*Exercise details*:
Could you print the data that follows exactly as given?

[Records provided Boundary: Start]

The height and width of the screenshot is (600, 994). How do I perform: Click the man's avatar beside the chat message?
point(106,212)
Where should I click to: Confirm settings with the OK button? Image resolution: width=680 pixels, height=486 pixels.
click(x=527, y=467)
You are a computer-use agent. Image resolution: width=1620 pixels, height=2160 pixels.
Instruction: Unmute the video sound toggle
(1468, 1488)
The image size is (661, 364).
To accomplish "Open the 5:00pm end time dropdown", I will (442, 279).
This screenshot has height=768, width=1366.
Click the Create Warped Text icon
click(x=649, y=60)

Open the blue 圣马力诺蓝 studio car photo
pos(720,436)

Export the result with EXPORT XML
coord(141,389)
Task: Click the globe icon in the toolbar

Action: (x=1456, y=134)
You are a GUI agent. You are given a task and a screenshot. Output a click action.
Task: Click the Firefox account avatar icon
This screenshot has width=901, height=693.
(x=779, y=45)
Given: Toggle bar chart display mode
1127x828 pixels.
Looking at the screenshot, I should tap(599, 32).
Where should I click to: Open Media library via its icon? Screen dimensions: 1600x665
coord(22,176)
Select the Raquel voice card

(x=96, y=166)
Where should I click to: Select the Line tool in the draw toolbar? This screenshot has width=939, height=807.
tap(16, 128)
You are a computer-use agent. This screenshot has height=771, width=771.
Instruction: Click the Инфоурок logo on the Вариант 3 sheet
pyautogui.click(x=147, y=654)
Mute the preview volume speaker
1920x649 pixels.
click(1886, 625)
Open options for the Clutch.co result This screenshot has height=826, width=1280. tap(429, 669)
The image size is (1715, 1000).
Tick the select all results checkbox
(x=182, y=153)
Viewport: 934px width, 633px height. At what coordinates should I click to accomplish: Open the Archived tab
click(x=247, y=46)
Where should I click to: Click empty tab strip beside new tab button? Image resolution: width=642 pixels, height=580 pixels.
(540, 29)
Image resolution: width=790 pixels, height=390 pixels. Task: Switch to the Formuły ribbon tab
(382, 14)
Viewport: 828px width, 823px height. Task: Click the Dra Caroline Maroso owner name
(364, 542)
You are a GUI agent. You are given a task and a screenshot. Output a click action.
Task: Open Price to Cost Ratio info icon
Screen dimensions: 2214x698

[Records provided Boundary: End]

*Solution to the problem*:
The height and width of the screenshot is (600, 994). How do I perform: Click the man's avatar beside the chat message?
point(106,212)
Where should I click to: Confirm settings with the OK button? Image resolution: width=680 pixels, height=486 pixels.
click(x=527, y=467)
You are a computer-use agent. Image resolution: width=1620 pixels, height=2160 pixels.
Instruction: Unmute the video sound toggle
(1468, 1488)
The image size is (661, 364).
To accomplish "Open the 5:00pm end time dropdown", I will (442, 279).
This screenshot has height=768, width=1366.
Click the Create Warped Text icon
click(x=649, y=60)

Open the blue 圣马力诺蓝 studio car photo
pos(720,436)

Export the result with EXPORT XML
coord(141,389)
Task: Click the globe icon in the toolbar

Action: (x=1456, y=134)
You are a GUI agent. You are given a task and a screenshot. Output a click action.
Task: Click the Firefox account avatar icon
This screenshot has width=901, height=693.
(x=779, y=45)
Given: Toggle bar chart display mode
1127x828 pixels.
Looking at the screenshot, I should tap(599, 32).
Where should I click to: Open Media library via its icon? Screen dimensions: 1600x665
coord(22,176)
Select the Raquel voice card

(x=96, y=166)
Where should I click to: Select the Line tool in the draw toolbar? This screenshot has width=939, height=807.
tap(16, 128)
You are a computer-use agent. This screenshot has height=771, width=771.
Instruction: Click the Инфоурок logo on the Вариант 3 sheet
pyautogui.click(x=147, y=654)
Mute the preview volume speaker
1920x649 pixels.
click(1886, 625)
Open options for the Clutch.co result This screenshot has height=826, width=1280. tap(429, 669)
The image size is (1715, 1000).
Tick the select all results checkbox
(x=182, y=153)
Viewport: 934px width, 633px height. At what coordinates should I click to accomplish: Open the Archived tab
click(x=247, y=46)
Where should I click to: Click empty tab strip beside new tab button? Image resolution: width=642 pixels, height=580 pixels.
(540, 29)
Image resolution: width=790 pixels, height=390 pixels. Task: Switch to the Formuły ribbon tab
(382, 14)
Viewport: 828px width, 823px height. Task: Click the Dra Caroline Maroso owner name
(364, 542)
You are a GUI agent. You are given a task and a screenshot. Output a click action.
Task: Open Price to Cost Ratio info icon
Screen dimensions: 2214x698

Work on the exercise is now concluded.